Appellant alternatively argues that an award of attorney fees and costs is
discretionary unless the court grants all relief prayed for by the petitioner. Further,
Appellant argues that under these circumstances, the court can take into
consideration the good faith efforts of the custodian.
The controlling law in this jurisdiction holds that petitioner need only prevail
on the object of their suit. Ferguson v. Stephens, 21 Media L. Rep. 2119 (La. App.
4 Cir. 1993); 623 So. 2d 711, 717. In a mandamus action, the object of the action
is access to public records, and the object is achieved if access is granted after
beginning litigation. Mercato Elisio, L.L.C. v. City of New Orleans, 18-0081, p.13
(La. App. 4 Cir. 11/21/18); 259 So. 3d 1235, 1244. In this case, Appellee did
prevail in the object of her action after commencing litigation, which was to gain
access to the requested public records. Furthermore, this Court has held that if
good faith was intended to be considered, the legislature would have explicitly
provided for as much, as they did in conditioning damages and civil penalties on
the arbitrary or capricious conduct of the custodian. Ferguson, 623 So. 2d at 716.

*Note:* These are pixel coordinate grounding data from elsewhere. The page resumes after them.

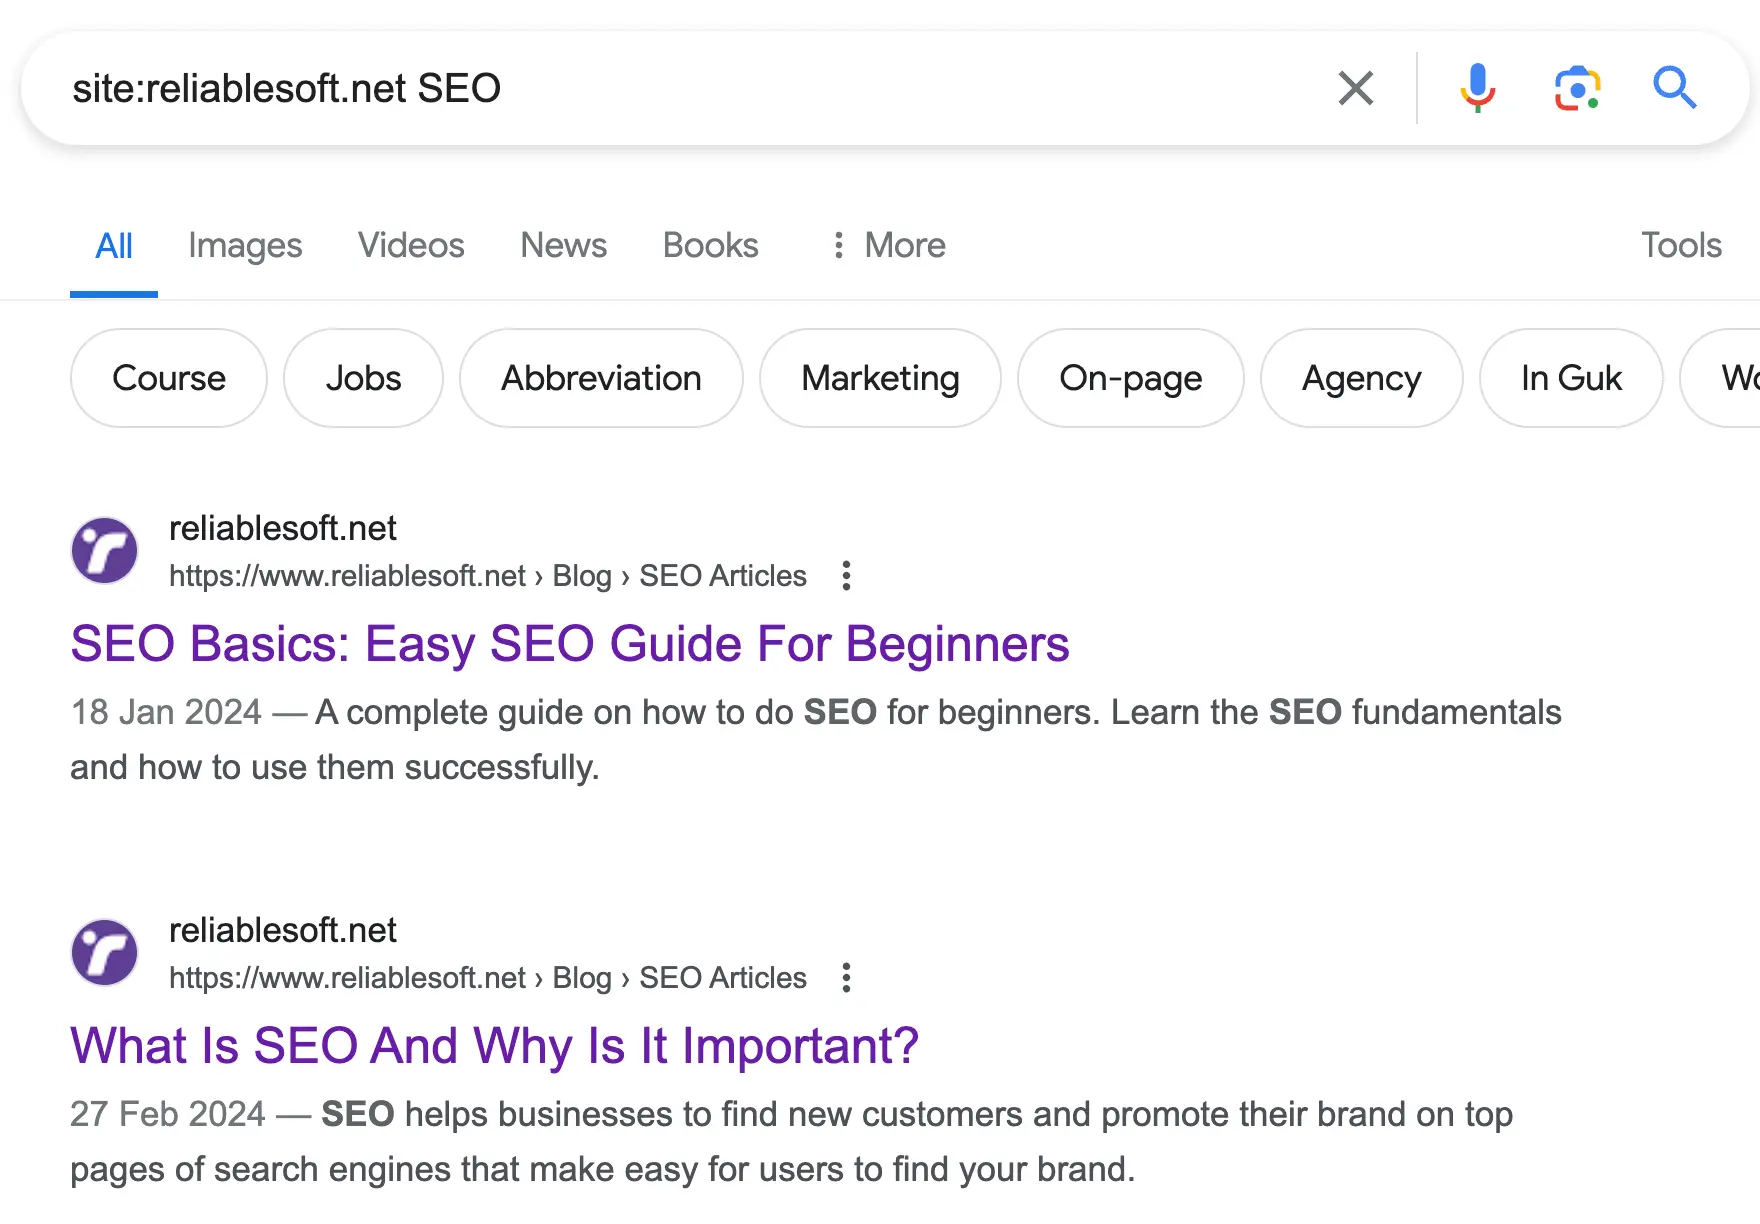The width and height of the screenshot is (1760, 1224).
Task: Click reliablesoft favicon on second result
Action: point(105,952)
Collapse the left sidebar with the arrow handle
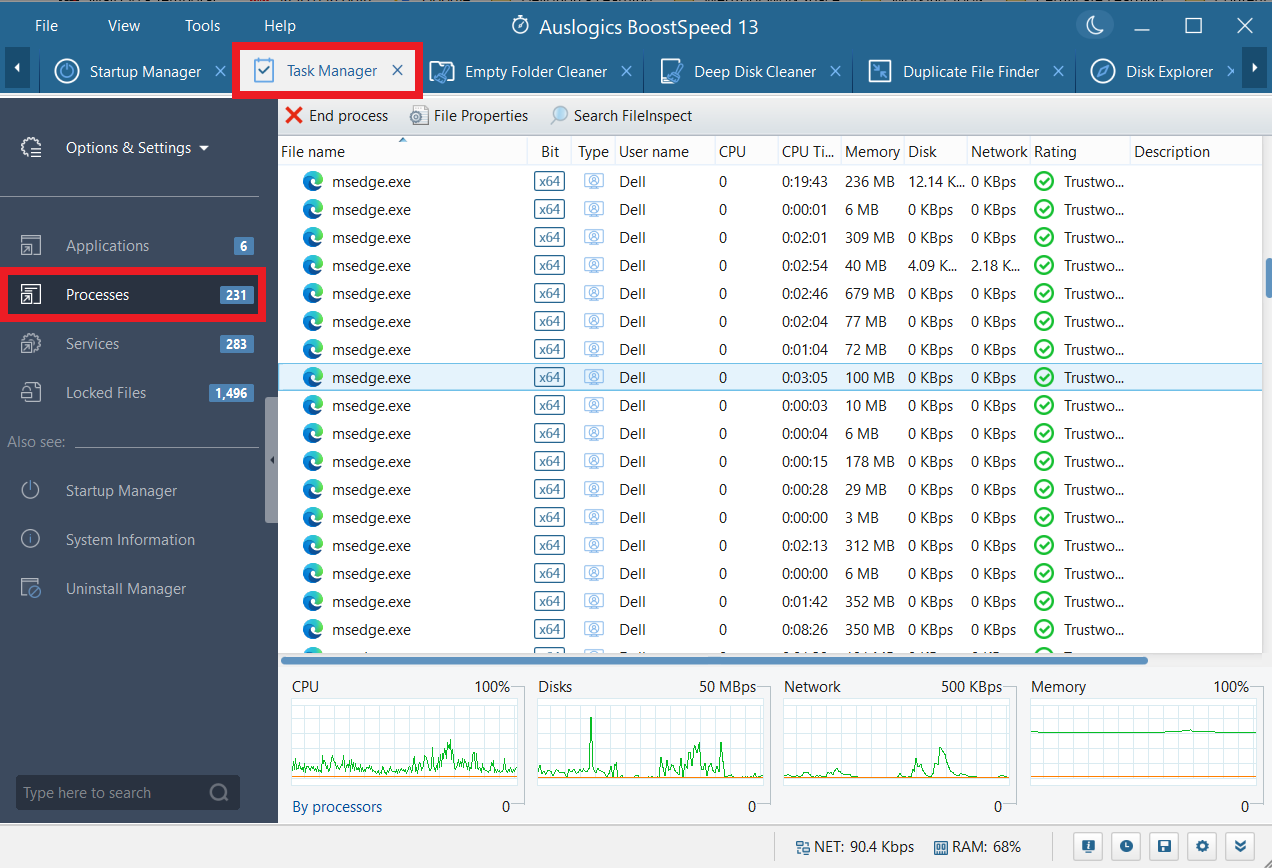The height and width of the screenshot is (868, 1272). (x=272, y=460)
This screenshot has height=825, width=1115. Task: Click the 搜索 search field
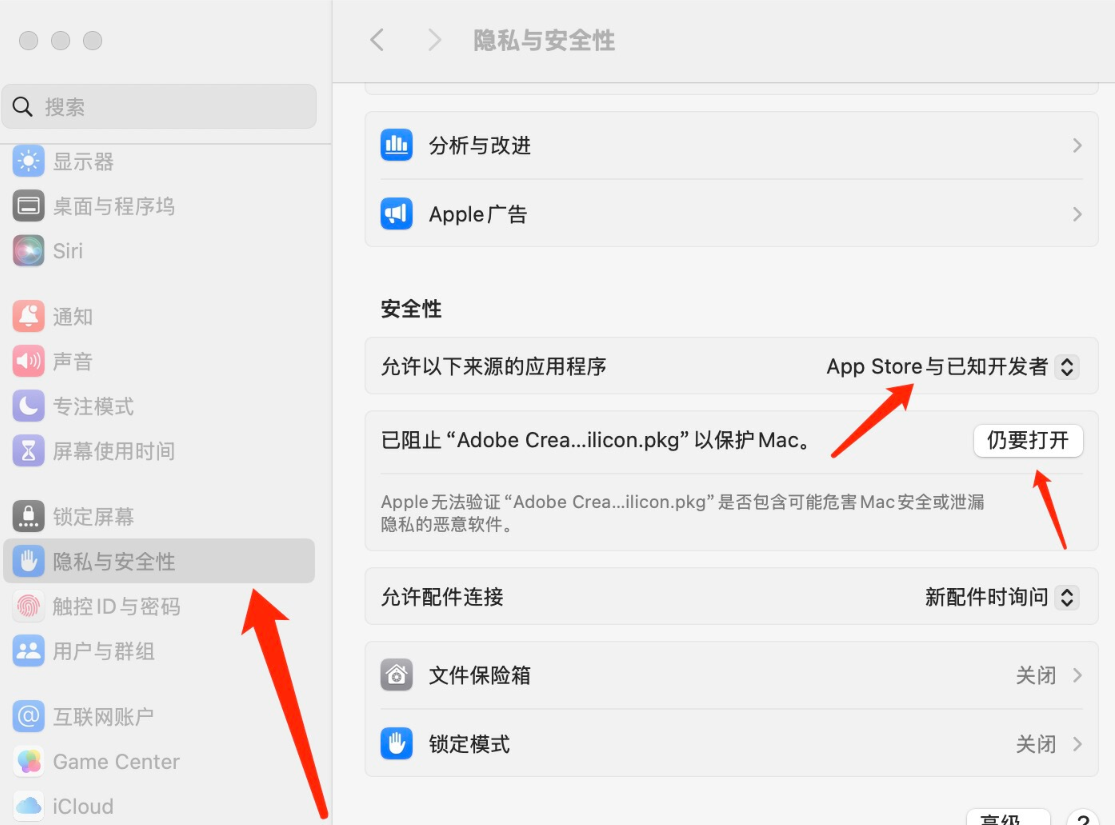(160, 107)
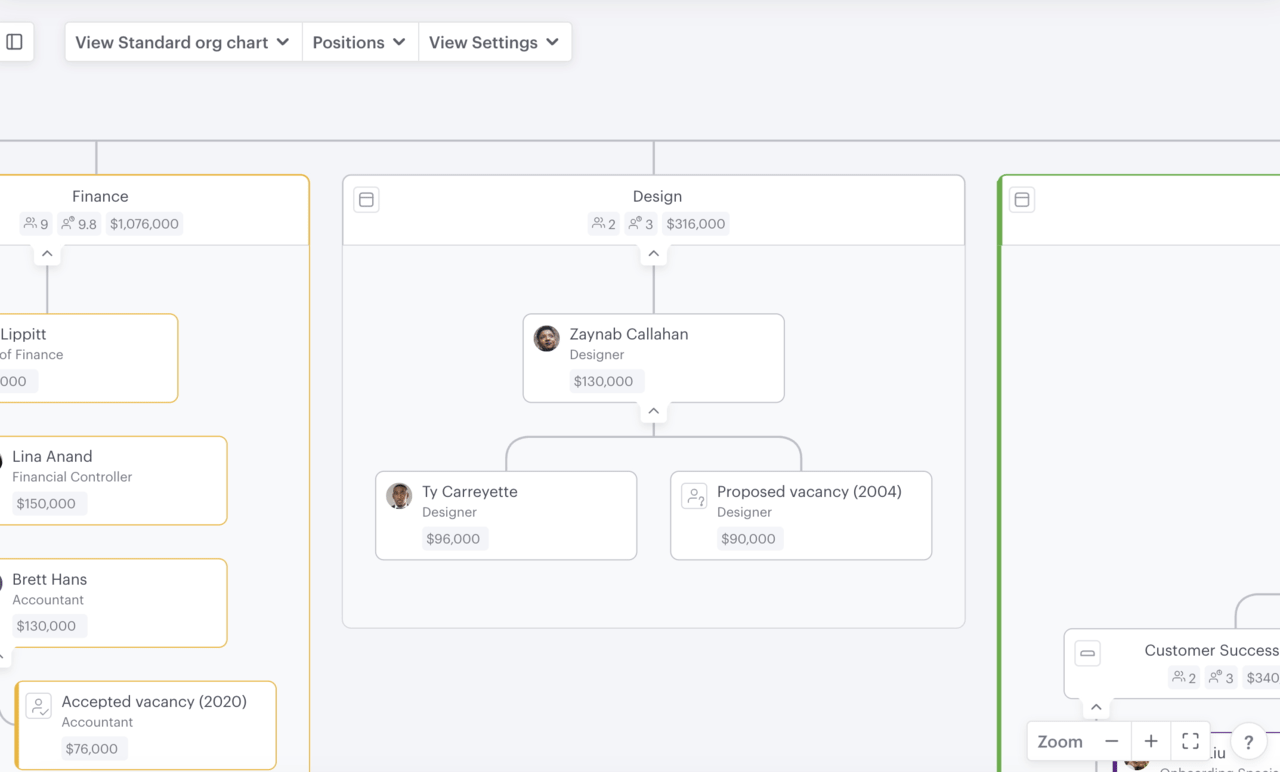Zoom out using the minus button

[1111, 741]
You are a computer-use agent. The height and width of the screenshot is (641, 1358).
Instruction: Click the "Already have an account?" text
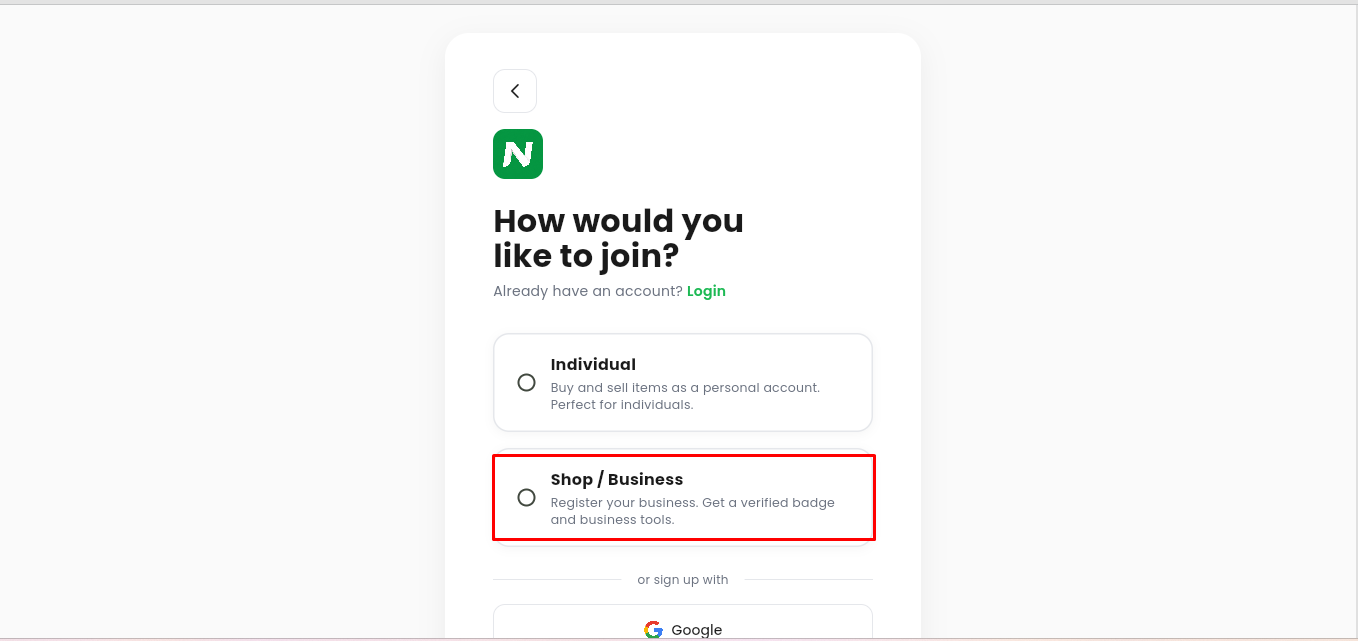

Still, the court did in fact assess whether the Appellant acted in good faith. It
reasonably found that Appellant acted arbitrarily and capriciously, thus an
argument of good faith is not relevant to the award of attorney fees.
CONCLUSION
For the reasons set forth above, we find that the district court did not err in
finding that the District Attorney acted arbitrarily and capriciously in failing to
produce the requested public records. We find that the district court did not err in
23 assessing a penalty for that failure. Lastly, we find that the award of attorney fees
and costs was correct. Accordingly, this judgment is affirmed.